REQUIREMENT> Every line in the entries where "Expand" is found should be copied.

[Stored entries]
_____

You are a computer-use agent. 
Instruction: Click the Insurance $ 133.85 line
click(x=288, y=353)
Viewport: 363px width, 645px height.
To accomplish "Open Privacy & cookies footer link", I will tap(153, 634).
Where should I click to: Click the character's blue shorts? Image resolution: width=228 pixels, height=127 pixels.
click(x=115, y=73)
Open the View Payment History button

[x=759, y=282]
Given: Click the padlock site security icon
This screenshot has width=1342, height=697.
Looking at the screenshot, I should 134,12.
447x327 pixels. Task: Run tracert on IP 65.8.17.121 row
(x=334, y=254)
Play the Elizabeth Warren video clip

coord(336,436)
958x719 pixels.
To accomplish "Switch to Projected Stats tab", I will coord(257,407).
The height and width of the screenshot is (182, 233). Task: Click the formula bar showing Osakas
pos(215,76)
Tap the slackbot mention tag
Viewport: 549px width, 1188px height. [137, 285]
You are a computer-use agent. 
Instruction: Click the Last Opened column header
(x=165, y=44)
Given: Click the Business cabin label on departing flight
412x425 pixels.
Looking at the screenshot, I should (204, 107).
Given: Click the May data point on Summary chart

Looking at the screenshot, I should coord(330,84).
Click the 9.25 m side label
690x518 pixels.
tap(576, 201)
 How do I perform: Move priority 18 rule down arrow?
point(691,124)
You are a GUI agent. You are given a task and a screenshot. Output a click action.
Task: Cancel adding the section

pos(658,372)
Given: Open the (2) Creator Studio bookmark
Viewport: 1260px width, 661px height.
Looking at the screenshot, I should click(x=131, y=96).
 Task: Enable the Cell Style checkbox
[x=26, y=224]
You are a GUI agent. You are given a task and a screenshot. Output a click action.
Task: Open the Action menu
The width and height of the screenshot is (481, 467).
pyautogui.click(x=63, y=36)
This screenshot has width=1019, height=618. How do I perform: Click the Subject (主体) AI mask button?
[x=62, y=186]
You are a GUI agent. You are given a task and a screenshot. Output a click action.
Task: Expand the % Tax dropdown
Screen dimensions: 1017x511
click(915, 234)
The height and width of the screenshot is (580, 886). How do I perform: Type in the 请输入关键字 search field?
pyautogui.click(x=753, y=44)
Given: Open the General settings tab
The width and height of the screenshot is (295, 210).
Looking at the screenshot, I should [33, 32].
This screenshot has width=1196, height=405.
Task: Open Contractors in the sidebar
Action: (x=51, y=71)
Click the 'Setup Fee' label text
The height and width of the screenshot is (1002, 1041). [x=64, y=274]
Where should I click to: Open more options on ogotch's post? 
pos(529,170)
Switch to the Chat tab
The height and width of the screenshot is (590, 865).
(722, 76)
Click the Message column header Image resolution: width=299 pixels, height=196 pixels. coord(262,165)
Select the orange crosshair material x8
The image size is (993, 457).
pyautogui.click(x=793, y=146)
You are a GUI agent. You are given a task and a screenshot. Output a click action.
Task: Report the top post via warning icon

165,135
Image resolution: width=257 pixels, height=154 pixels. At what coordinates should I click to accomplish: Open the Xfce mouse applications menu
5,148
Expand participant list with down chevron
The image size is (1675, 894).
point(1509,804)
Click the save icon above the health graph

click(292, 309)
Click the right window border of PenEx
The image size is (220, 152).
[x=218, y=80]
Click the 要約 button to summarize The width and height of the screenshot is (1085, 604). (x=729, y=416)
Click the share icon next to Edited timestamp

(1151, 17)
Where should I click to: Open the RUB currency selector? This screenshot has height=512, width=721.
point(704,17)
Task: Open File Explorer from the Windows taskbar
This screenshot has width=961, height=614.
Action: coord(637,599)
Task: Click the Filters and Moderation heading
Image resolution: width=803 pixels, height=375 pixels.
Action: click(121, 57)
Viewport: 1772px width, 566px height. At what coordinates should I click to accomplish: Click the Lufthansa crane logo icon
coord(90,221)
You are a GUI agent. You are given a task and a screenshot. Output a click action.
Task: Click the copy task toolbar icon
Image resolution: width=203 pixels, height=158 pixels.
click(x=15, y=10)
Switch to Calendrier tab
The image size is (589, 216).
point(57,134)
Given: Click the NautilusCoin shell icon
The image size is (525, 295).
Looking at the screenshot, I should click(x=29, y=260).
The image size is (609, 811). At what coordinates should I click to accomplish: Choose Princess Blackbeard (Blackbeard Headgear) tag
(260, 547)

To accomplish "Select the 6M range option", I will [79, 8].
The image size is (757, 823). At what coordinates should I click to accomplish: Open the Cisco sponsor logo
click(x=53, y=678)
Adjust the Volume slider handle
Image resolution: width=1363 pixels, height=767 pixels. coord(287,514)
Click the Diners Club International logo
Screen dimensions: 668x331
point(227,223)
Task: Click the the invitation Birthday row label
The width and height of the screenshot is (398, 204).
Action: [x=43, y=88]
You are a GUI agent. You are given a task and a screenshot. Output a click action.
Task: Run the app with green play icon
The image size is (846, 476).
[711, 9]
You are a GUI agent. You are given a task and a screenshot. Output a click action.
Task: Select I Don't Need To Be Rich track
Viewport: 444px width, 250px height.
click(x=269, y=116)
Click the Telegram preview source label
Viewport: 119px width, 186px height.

_____

SOLVED PROBLEM>
Task: Expand the % Tax dropdown
Expand participant list with down chevron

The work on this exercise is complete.